Benedetto XVI: la nascita di Cristo ci sfida a ripensare le nostre priorità

"La nascita di Cristo ci sfida a ripensare le nostre priorità, i nostri valori, il nostro stesso modo di vivere". Il Natale è dunque "un'occasione di profonda riflessione", "un esame di coscienza". Lo ha scritto Benedetto XVI in un insolito articolo per il Financial Times, che gli aveva chiesto un commento prendendo spunto dalla pubblicazione dell'ultimo libro sull'infanzia di Gesù.

Gesù, come ha fatto ai suoi tempi, anche oggi ci mette in guardia dalla "politicizzazione della religione", dalla "deificazione del potere temporale" e dall'"instancabile ricerca della ricchezza", e invita i cristiani ad impegnarsi negli affari del mondo (politica, economia...) ma trascendendo "ogni forma di ideologia".

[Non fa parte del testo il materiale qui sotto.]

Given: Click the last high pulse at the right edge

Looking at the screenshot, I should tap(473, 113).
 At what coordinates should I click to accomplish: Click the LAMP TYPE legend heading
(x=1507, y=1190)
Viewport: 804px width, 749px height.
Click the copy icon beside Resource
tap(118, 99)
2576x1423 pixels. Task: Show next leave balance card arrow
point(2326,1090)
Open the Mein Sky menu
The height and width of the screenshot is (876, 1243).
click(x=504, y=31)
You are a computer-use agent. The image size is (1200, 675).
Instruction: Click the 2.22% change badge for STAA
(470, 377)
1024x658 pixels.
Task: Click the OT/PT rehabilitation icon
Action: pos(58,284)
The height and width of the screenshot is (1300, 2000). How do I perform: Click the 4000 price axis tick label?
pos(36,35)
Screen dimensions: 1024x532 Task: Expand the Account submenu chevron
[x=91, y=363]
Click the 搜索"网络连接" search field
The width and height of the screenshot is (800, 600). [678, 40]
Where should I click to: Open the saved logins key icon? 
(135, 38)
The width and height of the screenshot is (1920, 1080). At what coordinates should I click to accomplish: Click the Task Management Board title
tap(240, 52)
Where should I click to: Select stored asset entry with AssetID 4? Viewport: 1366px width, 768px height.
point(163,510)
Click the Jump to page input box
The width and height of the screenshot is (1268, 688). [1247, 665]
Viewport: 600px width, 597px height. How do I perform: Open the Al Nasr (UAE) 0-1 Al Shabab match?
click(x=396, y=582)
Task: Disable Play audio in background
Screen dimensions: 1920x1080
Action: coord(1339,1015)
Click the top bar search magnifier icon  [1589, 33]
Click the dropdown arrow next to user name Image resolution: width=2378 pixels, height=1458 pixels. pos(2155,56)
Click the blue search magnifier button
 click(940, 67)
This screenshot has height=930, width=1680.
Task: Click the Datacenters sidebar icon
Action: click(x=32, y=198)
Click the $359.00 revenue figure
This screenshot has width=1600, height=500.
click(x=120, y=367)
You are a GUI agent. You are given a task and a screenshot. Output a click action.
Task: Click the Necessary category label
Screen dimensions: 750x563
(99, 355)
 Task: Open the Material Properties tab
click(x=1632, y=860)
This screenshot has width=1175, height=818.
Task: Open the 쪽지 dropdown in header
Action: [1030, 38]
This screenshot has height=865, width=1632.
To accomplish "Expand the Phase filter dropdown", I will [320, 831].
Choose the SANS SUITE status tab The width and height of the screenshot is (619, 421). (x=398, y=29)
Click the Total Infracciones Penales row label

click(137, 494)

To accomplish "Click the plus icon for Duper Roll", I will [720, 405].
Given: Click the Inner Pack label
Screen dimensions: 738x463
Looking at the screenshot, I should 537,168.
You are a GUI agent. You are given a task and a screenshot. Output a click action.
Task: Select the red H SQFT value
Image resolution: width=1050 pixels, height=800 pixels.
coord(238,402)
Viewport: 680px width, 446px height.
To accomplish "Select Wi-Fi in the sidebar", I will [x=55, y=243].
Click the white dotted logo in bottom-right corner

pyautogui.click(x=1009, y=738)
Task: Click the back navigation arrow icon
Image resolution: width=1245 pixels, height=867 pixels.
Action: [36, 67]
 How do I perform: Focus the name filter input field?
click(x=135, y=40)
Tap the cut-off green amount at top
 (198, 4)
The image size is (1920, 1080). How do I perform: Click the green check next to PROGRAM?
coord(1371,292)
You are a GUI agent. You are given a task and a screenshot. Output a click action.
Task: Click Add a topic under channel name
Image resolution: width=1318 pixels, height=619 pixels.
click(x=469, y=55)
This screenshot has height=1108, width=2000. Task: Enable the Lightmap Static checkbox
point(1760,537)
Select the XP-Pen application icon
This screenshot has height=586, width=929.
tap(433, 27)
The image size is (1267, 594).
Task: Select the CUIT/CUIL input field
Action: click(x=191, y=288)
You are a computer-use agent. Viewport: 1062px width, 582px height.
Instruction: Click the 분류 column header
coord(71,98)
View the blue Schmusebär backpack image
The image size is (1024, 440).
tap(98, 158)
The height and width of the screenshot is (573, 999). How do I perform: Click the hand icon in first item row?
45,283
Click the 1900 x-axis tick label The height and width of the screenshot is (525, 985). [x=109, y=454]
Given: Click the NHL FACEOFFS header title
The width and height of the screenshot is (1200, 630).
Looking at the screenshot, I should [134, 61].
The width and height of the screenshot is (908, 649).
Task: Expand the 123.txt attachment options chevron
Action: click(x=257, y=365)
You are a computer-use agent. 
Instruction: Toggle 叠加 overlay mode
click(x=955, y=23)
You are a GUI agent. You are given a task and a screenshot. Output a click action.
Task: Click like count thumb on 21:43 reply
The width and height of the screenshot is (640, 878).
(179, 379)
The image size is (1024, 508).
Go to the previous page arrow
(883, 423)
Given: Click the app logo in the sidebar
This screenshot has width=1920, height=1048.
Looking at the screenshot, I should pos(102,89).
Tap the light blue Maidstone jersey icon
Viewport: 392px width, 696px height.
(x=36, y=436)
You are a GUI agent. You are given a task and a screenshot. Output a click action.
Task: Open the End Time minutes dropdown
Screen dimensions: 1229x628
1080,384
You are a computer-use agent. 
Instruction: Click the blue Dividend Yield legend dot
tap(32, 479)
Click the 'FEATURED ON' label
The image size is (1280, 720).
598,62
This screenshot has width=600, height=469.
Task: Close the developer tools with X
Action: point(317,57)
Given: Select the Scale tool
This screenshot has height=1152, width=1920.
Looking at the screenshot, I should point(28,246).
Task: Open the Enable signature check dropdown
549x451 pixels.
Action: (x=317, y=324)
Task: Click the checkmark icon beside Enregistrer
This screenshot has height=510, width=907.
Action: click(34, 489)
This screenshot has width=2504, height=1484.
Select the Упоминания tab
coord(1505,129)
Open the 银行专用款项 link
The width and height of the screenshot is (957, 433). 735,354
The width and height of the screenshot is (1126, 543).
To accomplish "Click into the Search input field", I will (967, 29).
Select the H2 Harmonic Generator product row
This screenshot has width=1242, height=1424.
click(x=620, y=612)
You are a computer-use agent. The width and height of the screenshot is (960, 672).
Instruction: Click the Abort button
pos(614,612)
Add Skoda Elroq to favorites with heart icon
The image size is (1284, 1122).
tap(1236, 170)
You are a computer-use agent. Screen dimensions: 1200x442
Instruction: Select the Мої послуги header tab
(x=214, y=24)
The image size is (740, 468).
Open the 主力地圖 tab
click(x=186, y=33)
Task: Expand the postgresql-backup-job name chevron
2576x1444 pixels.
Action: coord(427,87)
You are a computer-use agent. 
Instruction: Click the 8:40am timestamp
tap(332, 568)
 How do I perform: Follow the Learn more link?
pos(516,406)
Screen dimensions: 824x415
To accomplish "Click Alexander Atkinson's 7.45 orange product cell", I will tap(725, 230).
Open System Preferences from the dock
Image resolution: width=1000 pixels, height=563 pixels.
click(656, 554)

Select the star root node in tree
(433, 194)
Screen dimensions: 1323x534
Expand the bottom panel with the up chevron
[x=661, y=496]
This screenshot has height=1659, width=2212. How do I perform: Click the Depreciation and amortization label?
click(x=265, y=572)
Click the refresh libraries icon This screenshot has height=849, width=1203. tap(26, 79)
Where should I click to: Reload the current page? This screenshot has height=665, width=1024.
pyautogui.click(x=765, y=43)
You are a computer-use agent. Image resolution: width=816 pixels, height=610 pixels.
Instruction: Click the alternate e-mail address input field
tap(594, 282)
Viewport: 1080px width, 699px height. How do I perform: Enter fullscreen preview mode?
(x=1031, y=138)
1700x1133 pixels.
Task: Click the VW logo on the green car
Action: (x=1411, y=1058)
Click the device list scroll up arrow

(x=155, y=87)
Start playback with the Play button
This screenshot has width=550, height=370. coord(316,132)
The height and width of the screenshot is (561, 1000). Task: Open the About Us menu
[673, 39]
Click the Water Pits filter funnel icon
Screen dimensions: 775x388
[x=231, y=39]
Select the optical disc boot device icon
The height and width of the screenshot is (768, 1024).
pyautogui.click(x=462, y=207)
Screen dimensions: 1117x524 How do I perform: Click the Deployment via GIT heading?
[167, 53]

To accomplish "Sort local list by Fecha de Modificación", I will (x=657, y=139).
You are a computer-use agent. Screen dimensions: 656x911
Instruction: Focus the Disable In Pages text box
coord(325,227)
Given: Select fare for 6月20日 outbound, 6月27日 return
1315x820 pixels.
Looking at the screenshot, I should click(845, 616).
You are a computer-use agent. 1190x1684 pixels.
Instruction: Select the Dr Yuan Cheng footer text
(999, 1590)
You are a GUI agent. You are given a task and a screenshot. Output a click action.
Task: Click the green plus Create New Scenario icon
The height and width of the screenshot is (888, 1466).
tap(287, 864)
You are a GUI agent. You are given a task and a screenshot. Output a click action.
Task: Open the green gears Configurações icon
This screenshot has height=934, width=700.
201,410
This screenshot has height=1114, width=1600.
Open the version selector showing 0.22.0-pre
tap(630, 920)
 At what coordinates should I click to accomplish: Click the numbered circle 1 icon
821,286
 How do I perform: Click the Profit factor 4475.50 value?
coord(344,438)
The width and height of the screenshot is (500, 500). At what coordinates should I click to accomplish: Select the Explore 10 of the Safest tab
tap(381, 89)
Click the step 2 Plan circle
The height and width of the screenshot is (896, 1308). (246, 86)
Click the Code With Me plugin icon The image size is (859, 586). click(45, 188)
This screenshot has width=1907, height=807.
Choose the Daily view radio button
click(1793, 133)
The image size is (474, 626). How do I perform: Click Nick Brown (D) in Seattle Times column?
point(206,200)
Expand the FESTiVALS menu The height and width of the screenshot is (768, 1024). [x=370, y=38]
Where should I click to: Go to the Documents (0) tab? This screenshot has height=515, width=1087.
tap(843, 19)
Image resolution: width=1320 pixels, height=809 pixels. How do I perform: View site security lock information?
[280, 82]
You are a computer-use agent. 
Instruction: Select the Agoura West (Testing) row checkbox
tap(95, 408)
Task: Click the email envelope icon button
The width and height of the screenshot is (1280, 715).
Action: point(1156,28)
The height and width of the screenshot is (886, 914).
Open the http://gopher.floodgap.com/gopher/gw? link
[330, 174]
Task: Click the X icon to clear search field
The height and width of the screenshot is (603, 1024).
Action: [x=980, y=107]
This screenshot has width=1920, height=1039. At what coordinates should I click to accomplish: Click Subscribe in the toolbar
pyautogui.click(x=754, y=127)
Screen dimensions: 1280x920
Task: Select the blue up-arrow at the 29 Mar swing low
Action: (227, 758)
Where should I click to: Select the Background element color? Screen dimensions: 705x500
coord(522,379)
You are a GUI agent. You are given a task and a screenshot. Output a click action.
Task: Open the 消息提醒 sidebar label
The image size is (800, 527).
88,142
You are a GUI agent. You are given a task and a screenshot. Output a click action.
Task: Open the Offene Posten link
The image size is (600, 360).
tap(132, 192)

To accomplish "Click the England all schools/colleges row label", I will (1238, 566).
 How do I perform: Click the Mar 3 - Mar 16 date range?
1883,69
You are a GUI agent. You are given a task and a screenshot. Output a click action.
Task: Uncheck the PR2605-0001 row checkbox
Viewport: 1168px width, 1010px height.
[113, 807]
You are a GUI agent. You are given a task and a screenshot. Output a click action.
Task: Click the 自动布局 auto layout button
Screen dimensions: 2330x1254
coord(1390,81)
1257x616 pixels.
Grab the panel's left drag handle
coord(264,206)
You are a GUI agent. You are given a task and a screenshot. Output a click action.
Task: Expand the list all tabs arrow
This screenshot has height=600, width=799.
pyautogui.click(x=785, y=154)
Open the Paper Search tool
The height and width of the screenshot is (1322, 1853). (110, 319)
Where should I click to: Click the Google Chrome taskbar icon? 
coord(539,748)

Un cristiano è propenso a combattere la povertà, a condividere equamente le risorse della terra, a "prendersi cura dei più deboli e dei più vulnerabili", opponendosi "all'avidità e allo sfruttamento" perché consapevole che la generosità e l'altruismo "sono la via che conduce alla pienezza della vita". Tutti principi, secondo il Papa, "condivisi da molti", che possono perciò aprire ad "una grande e fruttuosa collaborazione" anche con chi non è cristiano.

"Quando i cristiani rifiutano di inchinarsi davanti ai falsi dei proposti nei nostri tempi" è perché "sono liberi dai legami dell'ideologia" e rifiutano qualunque tipo di compromesso che "possa insidiare" la nobiltà "del destino umano", ha concluso.